Ivan enarcó las cejas mirando a Elizabeth.

– Elizabeth, Elizabeth -canturreó-, ¿acabas de hacer un chiste? Me parece que sí.

La miró fijamente con los codos apoyados en el escritorio. Suspiró y los mechones del pelo de Elizabeth volvieron a revolotear.

Elizabeth se quedó paralizada, miró a izquierda y derecha con recelo y siguió trabajando.

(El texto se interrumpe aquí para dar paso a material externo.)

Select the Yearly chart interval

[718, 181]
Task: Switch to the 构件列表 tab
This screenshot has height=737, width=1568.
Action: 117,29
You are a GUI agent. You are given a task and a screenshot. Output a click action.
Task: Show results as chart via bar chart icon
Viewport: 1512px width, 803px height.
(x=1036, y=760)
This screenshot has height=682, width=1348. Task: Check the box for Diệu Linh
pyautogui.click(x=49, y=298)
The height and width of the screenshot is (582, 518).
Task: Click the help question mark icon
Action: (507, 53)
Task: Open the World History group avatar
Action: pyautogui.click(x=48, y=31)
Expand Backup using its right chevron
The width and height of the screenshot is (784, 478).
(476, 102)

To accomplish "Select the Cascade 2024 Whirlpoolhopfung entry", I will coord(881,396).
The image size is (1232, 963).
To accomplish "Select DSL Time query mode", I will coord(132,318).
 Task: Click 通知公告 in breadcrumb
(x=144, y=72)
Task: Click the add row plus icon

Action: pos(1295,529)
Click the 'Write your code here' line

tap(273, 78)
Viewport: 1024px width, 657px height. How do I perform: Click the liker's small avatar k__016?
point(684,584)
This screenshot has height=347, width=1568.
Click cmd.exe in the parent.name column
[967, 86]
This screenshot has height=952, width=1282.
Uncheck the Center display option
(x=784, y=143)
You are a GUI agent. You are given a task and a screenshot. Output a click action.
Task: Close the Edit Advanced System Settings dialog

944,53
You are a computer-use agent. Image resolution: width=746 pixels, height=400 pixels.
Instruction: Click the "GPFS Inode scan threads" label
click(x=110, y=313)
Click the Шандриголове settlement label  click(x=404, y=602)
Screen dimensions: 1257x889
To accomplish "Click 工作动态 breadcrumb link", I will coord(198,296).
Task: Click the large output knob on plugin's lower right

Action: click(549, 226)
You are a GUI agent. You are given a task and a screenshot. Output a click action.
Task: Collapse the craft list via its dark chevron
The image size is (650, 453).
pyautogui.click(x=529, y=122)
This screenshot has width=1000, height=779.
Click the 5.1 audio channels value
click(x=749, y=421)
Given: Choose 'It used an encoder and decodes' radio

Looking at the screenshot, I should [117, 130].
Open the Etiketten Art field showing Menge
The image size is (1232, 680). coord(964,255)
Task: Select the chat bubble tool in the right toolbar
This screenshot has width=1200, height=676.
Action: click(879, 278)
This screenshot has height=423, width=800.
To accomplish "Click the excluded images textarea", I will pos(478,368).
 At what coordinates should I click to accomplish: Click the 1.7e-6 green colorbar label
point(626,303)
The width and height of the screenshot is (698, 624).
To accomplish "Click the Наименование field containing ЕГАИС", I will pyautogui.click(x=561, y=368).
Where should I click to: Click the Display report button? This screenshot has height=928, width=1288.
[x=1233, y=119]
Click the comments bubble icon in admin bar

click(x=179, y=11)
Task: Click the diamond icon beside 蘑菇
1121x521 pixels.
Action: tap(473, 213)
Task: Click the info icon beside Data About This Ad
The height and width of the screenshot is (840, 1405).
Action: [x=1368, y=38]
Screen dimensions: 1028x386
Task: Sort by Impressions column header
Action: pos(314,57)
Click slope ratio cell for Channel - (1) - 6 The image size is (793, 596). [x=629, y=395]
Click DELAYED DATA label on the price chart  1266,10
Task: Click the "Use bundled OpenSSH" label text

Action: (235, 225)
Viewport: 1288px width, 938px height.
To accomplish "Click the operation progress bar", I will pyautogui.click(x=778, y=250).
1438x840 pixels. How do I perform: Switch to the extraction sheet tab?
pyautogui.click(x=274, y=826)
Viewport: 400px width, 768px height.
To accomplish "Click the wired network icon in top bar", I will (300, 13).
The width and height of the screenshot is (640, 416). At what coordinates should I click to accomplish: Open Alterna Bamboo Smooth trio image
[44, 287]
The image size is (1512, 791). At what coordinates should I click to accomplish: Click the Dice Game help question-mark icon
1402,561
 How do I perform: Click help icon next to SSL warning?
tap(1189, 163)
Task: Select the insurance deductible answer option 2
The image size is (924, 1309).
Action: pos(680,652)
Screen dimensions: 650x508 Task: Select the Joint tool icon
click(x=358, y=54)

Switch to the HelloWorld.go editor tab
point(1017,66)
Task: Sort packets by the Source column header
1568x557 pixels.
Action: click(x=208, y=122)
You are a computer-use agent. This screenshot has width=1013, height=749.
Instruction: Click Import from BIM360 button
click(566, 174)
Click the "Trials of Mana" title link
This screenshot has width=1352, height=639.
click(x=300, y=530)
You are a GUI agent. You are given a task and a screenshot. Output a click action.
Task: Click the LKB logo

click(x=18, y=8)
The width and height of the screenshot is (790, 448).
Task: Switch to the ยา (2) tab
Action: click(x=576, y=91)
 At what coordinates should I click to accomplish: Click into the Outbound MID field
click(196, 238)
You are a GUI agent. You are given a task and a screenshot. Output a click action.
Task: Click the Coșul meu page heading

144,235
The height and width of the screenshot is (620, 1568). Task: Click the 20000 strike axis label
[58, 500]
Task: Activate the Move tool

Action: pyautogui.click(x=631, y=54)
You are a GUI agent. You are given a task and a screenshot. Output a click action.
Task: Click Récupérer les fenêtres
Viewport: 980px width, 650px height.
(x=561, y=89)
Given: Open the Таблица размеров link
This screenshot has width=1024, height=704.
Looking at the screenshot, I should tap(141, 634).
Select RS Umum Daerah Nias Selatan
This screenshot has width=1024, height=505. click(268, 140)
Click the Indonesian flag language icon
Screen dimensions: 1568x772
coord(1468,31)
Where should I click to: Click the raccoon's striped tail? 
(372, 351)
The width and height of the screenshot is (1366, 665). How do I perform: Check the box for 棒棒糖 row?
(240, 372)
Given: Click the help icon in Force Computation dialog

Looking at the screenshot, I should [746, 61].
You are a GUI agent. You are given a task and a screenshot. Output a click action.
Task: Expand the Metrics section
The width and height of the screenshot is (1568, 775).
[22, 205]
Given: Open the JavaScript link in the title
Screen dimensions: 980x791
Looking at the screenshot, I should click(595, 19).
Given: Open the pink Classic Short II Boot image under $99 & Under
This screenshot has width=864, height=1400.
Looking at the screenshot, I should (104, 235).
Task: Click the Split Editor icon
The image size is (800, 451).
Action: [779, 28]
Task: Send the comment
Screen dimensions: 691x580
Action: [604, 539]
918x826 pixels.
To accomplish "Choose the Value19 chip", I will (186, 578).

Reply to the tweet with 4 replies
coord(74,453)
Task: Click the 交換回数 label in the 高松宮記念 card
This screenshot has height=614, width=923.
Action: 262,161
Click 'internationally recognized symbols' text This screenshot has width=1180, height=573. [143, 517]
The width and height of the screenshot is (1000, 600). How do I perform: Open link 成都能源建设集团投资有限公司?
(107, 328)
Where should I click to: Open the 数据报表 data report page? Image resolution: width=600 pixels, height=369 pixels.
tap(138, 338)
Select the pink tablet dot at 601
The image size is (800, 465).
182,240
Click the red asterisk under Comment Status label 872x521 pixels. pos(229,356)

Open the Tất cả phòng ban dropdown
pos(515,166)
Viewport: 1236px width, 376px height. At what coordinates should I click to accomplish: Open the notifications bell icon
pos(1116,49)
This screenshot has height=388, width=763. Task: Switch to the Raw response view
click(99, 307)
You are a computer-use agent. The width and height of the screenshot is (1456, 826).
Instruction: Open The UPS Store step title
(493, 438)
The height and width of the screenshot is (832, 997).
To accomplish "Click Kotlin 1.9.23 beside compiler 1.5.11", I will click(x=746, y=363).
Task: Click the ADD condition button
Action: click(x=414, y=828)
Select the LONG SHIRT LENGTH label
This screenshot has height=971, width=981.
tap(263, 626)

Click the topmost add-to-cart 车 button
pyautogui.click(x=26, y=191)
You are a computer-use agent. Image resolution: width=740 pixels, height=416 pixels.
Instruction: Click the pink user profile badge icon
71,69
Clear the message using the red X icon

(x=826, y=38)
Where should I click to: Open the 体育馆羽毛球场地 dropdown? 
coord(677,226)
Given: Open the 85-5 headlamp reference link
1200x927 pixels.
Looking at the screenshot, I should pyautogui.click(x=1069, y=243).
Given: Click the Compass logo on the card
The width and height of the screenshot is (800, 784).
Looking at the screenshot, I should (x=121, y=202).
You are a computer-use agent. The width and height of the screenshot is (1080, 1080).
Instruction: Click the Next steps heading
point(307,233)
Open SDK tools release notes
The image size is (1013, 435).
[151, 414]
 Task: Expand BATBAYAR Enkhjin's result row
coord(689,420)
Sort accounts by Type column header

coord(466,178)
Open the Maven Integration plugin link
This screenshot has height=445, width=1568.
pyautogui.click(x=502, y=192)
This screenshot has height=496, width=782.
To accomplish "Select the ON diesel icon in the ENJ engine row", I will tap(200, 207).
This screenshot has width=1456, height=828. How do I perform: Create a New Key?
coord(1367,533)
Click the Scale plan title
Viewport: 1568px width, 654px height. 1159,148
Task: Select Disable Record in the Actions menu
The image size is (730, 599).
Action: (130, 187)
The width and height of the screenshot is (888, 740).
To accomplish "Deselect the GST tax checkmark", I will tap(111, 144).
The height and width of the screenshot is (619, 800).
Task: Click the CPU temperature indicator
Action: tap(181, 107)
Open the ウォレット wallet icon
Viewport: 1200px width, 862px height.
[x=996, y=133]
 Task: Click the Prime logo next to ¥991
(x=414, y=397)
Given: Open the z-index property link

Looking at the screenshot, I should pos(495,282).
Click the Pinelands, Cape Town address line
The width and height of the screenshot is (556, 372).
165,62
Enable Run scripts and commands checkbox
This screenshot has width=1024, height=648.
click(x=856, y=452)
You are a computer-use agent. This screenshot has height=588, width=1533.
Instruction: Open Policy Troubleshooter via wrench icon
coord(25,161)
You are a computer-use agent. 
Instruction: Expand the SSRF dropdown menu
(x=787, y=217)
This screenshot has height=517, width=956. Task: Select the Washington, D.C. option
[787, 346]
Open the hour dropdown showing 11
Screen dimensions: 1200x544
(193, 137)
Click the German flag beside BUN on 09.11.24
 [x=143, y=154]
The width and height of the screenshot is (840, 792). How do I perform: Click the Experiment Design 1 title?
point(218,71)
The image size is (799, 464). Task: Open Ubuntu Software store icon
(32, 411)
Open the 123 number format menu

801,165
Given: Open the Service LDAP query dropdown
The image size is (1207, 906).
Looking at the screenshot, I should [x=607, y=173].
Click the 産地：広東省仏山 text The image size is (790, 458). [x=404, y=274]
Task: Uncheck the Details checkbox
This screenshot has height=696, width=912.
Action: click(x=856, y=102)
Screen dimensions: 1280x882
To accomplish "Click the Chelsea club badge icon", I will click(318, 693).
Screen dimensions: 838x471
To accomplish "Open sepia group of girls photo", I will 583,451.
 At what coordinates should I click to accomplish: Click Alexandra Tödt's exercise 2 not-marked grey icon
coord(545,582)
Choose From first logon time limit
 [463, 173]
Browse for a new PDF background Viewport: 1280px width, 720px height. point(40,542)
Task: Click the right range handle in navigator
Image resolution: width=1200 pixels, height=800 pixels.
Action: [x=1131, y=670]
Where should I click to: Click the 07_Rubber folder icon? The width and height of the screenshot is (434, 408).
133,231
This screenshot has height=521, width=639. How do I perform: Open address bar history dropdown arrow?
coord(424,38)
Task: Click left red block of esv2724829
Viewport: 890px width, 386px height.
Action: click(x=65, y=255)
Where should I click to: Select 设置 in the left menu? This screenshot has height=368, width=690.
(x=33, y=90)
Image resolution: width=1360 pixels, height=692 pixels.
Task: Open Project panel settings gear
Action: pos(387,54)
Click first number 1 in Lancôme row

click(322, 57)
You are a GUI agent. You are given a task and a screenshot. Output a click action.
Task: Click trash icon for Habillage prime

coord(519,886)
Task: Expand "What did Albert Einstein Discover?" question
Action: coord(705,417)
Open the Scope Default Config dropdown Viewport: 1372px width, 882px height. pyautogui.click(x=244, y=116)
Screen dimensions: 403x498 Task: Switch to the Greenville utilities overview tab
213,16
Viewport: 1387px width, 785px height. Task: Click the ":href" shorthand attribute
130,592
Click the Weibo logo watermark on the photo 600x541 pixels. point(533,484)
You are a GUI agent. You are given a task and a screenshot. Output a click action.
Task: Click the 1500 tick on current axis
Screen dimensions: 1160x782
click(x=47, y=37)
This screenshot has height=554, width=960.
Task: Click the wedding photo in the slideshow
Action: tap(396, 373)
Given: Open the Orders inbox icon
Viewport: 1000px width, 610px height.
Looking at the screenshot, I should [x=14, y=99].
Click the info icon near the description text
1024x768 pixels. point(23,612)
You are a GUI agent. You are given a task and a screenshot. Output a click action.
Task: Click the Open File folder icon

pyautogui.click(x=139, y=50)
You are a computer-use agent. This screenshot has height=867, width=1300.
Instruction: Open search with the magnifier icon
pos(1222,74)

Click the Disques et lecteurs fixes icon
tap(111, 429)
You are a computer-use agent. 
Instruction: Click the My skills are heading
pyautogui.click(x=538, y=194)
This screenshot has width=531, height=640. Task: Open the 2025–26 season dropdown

– Oh, ¿veis cómo me trata? -dijo Ivan histriónicamente llevándose la mano a la frente y fingiendo que se desvanecía sobre una poltrona de cuero negro que había en un rincón-. Es como si ni siquiera estuviera aquí -declaró. Puso los pies encima del asiento y miró al techo-. Esto no es como estar en el despacho de un director de colegio, es como estar en la consulta de un loquero. -Fijó la vista en las grietas del techo y habló con acento americano-. Verá, doctor, todo comenzó cuando Elizabeth decidió no tenerme en cuenta -dijo levantando la voz-. Hizo que sintiera que nadie me quería, que me sintiera terriblemente solo. Como si no existiera. Como si no fuese nada -exageró-. Mi vida es un desastre. -Fingió llorar-. Todo es culpa de Elizabeth. -Se interrumpió y la contempló un rato mientras ella combinaba alfombras con tejidos y cartas de colores, y cuando volvió a hablar lo hizo recobrando su tono normal y dijo en voz baja-: Pero es culpa suya que no pueda verme porque le da demasiado miedo creer. ¿No es cierto, Elizabeth?

– ¿Qué? -gritó Elizabeth otra vez.

– ¿Qué quieres decir con «qué»? -contestó a gritos una irritada Poppy-. ¡Yo no he dicho nada!